WORK TO BE COMPLETED:
Once you have read the entries below, give them all again without any difference.

Dataset entries:
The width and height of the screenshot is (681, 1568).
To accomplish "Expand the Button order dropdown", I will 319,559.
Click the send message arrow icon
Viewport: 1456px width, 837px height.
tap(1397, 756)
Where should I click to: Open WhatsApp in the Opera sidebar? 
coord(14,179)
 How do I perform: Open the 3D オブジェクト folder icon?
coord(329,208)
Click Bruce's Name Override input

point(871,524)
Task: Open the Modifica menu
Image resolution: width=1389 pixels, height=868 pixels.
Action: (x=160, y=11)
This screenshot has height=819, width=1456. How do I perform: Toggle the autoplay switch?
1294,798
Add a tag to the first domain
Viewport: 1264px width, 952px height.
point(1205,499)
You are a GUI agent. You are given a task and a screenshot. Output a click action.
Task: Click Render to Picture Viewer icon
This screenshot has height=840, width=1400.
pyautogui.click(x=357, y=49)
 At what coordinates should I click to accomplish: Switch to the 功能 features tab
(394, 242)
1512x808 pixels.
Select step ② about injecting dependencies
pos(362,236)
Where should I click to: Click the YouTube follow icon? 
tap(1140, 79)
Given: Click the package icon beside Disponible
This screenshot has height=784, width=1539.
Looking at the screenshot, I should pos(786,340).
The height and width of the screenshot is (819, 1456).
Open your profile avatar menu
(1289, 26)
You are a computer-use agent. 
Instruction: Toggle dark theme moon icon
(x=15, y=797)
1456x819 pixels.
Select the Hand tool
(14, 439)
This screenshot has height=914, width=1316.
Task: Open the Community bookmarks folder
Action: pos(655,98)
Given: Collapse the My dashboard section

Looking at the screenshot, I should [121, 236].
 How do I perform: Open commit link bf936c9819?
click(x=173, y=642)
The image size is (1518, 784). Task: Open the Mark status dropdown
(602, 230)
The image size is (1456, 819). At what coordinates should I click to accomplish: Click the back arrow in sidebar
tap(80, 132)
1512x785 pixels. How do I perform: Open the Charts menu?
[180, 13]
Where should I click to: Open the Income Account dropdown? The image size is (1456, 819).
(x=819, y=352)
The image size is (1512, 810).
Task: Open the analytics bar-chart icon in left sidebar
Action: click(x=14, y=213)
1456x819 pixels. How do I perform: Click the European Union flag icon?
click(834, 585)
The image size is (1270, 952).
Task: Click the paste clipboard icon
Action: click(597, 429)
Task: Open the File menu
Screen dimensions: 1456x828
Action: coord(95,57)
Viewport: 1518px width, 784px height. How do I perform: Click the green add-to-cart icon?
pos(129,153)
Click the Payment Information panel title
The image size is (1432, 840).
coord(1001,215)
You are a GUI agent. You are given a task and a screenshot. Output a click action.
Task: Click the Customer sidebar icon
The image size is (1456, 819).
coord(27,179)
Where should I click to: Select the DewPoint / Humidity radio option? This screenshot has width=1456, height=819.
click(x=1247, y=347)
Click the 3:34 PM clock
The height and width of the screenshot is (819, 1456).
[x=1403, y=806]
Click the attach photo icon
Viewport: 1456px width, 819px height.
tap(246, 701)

EXERCISE SOLUTION:
The width and height of the screenshot is (681, 1568).
To accomplish "Expand the Button order dropdown", I will 319,559.
Click the send message arrow icon
Viewport: 1456px width, 837px height.
tap(1397, 756)
Where should I click to: Open WhatsApp in the Opera sidebar? 
coord(14,179)
 How do I perform: Open the 3D オブジェクト folder icon?
coord(329,208)
Click Bruce's Name Override input

point(871,524)
Task: Open the Modifica menu
Image resolution: width=1389 pixels, height=868 pixels.
Action: (x=160, y=11)
This screenshot has height=819, width=1456. How do I perform: Toggle the autoplay switch?
1294,798
Add a tag to the first domain
Viewport: 1264px width, 952px height.
point(1205,499)
You are a GUI agent. You are given a task and a screenshot. Output a click action.
Task: Click Render to Picture Viewer icon
This screenshot has height=840, width=1400.
pyautogui.click(x=357, y=49)
 At what coordinates should I click to accomplish: Switch to the 功能 features tab
(394, 242)
1512x808 pixels.
Select step ② about injecting dependencies
pos(362,236)
Where should I click to: Click the YouTube follow icon? 
tap(1140, 79)
Given: Click the package icon beside Disponible
This screenshot has height=784, width=1539.
Looking at the screenshot, I should pos(786,340).
The height and width of the screenshot is (819, 1456).
Open your profile avatar menu
(1289, 26)
You are a computer-use agent. 
Instruction: Toggle dark theme moon icon
(x=15, y=797)
1456x819 pixels.
Select the Hand tool
(14, 439)
This screenshot has height=914, width=1316.
Task: Open the Community bookmarks folder
Action: pos(655,98)
Given: Collapse the My dashboard section

Looking at the screenshot, I should [121, 236].
 How do I perform: Open commit link bf936c9819?
click(x=173, y=642)
The image size is (1518, 784). Task: Open the Mark status dropdown
(602, 230)
The image size is (1456, 819). At what coordinates should I click to accomplish: Click the back arrow in sidebar
tap(80, 132)
1512x785 pixels. How do I perform: Open the Charts menu?
[180, 13]
Where should I click to: Open the Income Account dropdown? The image size is (1456, 819).
(x=819, y=352)
The image size is (1512, 810).
Task: Open the analytics bar-chart icon in left sidebar
Action: click(x=14, y=213)
1456x819 pixels. How do I perform: Click the European Union flag icon?
click(834, 585)
The image size is (1270, 952).
Task: Click the paste clipboard icon
Action: click(597, 429)
Task: Open the File menu
Screen dimensions: 1456x828
Action: coord(95,57)
Viewport: 1518px width, 784px height. How do I perform: Click the green add-to-cart icon?
pos(129,153)
Click the Payment Information panel title
The image size is (1432, 840).
coord(1001,215)
You are a GUI agent. You are given a task and a screenshot. Output a click action.
Task: Click the Customer sidebar icon
The image size is (1456, 819).
coord(27,179)
Where should I click to: Select the DewPoint / Humidity radio option? This screenshot has width=1456, height=819.
click(x=1247, y=347)
Click the 3:34 PM clock
The height and width of the screenshot is (819, 1456).
[x=1403, y=806]
Click the attach photo icon
Viewport: 1456px width, 819px height.
tap(246, 701)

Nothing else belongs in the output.